** What needs to be done **
Write what comes next in the forum thread about the K&N filter part number, picking up right after its last line.

** Exercise passage **
★ ★ ★ ★ ★

# Part number K & N filter?



## chevycruze2012 (Nov 13, 2012)

Its a 33-2966 for the drop in filter =].


----------



## chevycruze2012 (Nov 13, 2012)

I have this in my eco 2012 btw...and I like the throttle response. Its not a big difference but the average joe can notice it lol. I love KN filters.


----------



## cruze01 (Mar 25, 2011)

Go to amazon.com Just ordered mine for $41.97 with free shipping! about 10 bucks cheaper than the local parts stores...


----------



## chevycruze2012 (Nov 13, 2012)

Believe it or not...but I got mine BRAND NEW on ebay for 9.95 in its original packaging lol. plus 10.00 to ship it.


----------



## cruze01 (Mar 25, 2011)

chevycruze2012 said:


> Believe it or not...but I got mine BRAND NEW on ebay for 9.95 in its original packaging lol. plus 10.00 to ship it.

★ ★ ★ ★ ★

Stored data
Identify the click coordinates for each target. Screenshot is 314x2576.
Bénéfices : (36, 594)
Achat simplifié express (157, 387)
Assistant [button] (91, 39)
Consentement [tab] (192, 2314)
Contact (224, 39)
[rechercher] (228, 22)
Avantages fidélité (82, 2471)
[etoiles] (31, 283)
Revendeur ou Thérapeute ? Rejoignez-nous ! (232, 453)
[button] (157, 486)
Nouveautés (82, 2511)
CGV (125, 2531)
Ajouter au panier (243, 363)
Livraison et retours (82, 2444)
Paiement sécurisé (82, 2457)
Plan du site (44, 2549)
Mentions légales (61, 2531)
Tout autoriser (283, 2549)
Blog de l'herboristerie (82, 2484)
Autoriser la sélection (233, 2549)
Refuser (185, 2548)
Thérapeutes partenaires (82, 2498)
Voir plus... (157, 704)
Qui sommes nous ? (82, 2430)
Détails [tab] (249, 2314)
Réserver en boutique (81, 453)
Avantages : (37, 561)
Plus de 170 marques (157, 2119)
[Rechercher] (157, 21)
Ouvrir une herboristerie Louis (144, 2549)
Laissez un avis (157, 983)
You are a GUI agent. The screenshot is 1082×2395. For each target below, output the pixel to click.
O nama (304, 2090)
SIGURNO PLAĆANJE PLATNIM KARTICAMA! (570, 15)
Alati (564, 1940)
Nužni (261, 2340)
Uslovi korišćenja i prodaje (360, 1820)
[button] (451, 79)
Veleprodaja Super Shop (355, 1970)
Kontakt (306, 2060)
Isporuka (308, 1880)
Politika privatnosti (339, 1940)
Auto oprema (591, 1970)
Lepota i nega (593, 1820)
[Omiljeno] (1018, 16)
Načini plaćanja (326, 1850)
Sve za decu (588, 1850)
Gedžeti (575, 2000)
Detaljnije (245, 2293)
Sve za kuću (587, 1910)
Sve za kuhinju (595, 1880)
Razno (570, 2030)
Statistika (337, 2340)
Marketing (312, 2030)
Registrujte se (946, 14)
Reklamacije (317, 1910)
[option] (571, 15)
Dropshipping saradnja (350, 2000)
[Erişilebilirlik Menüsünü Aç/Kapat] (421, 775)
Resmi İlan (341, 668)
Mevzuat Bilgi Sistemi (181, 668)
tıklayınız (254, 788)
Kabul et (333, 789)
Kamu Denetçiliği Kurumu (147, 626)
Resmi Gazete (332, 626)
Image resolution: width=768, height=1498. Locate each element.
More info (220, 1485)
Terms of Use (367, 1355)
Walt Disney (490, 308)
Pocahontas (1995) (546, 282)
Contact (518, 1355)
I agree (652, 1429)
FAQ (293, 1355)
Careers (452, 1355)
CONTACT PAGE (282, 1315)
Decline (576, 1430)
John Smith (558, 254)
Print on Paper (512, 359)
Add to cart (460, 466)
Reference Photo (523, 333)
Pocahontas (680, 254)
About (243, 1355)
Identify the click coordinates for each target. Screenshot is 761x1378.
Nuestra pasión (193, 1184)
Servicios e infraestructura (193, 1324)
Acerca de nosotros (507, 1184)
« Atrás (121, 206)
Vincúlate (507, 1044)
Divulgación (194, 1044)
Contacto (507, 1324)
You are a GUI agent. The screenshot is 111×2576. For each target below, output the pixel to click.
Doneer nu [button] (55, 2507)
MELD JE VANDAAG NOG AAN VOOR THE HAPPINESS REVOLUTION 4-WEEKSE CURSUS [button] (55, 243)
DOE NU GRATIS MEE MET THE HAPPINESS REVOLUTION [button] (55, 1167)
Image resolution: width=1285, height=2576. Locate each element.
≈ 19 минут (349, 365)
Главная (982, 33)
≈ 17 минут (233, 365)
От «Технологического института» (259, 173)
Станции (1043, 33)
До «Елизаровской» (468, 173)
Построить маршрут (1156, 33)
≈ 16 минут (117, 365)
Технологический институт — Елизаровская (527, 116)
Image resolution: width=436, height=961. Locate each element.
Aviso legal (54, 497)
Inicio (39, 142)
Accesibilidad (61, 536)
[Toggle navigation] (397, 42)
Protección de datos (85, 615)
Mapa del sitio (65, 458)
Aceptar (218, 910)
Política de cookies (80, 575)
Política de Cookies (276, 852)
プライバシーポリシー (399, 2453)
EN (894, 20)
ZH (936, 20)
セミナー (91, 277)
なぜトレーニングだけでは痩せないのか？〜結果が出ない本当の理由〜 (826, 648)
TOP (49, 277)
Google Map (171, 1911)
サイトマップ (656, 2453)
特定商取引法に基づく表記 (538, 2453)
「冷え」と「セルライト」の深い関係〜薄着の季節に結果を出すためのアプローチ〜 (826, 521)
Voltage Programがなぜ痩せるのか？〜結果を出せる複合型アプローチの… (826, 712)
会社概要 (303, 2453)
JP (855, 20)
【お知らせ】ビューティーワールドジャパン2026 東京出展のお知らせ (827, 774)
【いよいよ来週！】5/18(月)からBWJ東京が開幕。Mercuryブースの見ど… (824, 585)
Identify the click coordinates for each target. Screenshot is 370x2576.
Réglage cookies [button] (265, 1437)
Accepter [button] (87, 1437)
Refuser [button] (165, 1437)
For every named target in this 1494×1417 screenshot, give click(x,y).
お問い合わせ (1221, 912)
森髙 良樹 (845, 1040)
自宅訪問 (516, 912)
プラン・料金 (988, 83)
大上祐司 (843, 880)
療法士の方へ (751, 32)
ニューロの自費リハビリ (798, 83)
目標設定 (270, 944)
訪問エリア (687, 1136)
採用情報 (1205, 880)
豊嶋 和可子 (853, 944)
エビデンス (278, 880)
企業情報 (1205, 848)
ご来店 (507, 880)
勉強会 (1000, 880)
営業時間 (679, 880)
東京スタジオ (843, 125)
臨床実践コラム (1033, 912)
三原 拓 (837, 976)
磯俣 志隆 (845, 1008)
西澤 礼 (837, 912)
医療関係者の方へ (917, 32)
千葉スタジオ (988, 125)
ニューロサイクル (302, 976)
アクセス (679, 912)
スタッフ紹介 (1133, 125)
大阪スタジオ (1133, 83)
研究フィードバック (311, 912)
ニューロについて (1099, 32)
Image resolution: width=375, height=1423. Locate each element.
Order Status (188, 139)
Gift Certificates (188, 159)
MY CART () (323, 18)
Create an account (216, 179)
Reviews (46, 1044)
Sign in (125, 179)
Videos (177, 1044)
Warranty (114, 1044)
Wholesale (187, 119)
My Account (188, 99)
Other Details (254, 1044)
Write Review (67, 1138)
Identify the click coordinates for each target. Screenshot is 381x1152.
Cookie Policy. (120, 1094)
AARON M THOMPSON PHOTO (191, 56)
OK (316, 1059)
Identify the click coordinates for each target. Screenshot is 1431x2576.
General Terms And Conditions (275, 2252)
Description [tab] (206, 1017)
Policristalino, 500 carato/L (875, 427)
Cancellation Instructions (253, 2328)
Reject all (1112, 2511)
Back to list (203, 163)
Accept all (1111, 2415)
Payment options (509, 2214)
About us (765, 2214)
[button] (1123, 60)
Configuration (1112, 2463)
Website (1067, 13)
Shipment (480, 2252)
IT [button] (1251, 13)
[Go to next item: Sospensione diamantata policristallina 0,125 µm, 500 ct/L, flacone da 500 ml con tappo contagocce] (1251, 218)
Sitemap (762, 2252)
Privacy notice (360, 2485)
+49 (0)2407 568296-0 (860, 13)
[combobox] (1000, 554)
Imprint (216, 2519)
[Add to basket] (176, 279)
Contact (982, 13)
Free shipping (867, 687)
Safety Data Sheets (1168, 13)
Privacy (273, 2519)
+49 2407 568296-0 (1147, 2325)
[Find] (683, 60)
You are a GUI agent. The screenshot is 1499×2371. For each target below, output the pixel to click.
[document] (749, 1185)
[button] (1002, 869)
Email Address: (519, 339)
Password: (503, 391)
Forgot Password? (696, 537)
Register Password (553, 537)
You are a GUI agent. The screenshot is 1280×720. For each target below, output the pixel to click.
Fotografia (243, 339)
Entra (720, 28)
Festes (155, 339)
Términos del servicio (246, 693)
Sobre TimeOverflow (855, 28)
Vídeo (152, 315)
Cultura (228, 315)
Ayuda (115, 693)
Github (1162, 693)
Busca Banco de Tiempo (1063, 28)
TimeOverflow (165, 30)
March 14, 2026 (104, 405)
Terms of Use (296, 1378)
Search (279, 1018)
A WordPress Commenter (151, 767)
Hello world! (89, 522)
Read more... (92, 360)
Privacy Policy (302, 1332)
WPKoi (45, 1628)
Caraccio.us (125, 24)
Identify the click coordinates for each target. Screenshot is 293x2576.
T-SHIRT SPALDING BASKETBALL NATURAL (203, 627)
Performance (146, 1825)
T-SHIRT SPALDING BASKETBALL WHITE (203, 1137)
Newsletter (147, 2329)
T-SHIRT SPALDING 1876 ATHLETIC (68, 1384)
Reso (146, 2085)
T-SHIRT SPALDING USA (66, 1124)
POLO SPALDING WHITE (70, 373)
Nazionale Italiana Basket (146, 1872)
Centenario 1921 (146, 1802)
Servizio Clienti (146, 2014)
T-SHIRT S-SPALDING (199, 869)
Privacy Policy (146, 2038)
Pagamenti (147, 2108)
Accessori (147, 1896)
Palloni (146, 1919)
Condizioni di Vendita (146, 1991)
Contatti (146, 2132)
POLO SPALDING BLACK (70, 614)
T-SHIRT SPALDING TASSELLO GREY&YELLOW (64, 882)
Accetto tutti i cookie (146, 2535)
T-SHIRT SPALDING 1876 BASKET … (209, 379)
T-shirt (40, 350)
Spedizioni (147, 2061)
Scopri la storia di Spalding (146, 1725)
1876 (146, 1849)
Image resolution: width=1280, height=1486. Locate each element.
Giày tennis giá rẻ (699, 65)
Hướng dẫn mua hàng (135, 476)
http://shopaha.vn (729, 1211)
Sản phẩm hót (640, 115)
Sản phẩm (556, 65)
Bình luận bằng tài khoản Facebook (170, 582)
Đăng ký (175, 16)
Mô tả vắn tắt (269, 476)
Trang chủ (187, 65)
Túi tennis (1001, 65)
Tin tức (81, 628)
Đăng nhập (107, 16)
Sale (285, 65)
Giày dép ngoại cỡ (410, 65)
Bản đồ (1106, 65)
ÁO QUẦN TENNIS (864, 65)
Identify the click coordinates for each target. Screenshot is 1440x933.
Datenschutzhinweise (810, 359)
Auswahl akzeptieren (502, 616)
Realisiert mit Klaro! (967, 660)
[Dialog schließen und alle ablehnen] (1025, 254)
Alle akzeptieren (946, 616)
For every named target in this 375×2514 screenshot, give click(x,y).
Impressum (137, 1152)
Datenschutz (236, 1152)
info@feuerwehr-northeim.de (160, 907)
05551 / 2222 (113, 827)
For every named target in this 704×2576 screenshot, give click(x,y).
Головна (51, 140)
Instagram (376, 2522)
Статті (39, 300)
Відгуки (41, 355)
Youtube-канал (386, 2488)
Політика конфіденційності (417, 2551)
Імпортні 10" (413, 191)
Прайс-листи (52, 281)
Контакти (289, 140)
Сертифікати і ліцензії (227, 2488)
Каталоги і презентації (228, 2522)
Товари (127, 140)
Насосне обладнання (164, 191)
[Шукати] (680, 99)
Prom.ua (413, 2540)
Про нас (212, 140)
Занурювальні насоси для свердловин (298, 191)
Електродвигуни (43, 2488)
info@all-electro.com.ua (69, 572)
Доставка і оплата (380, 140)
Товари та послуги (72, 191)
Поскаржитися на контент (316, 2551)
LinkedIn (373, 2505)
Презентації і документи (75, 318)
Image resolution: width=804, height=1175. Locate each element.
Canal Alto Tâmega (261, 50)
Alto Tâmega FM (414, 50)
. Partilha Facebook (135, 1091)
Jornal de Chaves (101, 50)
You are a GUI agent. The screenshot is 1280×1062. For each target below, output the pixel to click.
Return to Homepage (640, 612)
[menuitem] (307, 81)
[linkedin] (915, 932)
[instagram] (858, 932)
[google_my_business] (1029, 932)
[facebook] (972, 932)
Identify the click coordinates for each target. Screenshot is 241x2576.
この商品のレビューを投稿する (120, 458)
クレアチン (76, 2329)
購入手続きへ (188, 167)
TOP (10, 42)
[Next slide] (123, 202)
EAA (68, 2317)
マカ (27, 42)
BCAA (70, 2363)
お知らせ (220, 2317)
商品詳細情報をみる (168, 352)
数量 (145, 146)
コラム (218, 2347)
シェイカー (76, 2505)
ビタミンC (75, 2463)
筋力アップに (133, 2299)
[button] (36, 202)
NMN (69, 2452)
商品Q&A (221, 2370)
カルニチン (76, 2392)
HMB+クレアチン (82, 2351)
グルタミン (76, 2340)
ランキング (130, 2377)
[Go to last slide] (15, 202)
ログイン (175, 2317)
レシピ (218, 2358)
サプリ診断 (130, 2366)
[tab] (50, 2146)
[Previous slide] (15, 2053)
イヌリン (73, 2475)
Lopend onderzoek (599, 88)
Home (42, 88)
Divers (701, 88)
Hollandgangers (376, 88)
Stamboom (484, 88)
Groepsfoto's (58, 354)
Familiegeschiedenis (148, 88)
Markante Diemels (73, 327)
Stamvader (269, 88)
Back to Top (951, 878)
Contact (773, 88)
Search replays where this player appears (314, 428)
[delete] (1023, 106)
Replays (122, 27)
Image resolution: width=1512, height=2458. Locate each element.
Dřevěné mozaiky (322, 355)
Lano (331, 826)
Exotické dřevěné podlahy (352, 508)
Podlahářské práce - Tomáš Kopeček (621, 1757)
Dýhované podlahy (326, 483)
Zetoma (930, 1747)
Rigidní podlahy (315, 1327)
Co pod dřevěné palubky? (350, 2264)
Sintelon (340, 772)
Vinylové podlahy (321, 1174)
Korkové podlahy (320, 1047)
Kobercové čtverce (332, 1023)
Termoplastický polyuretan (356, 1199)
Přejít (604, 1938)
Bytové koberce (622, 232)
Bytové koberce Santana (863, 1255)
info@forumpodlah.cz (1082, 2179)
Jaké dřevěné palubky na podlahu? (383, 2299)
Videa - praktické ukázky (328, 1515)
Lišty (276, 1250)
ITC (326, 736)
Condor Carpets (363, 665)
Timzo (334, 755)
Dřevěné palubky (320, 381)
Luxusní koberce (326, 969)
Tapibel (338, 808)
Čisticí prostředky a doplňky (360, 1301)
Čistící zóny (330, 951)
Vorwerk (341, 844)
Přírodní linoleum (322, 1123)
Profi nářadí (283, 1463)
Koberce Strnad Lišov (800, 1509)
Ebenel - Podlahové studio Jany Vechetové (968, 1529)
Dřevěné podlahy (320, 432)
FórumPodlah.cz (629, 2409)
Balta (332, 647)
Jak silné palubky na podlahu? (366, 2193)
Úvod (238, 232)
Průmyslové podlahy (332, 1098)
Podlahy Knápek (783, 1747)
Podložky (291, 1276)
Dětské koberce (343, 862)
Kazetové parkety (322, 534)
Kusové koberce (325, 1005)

★ ★ ★ ★ ★

** Task result **
Man! Great deal........ To bad we couldn't all get that deal


----------



## chevycruze2012 (Nov 13, 2012)

Well I know why I got it that cheap lol...
Sent from AutoGuide.com Free App


----------



## Dyver (Jul 17, 2013)

Thanks to all.


----------



## chevycruze2012 (Nov 13, 2012)

Dyver said:


> Thanks to all.


Your welcome =]. Post your installation photos on here when you get it so we know you put in a K/N hahaha.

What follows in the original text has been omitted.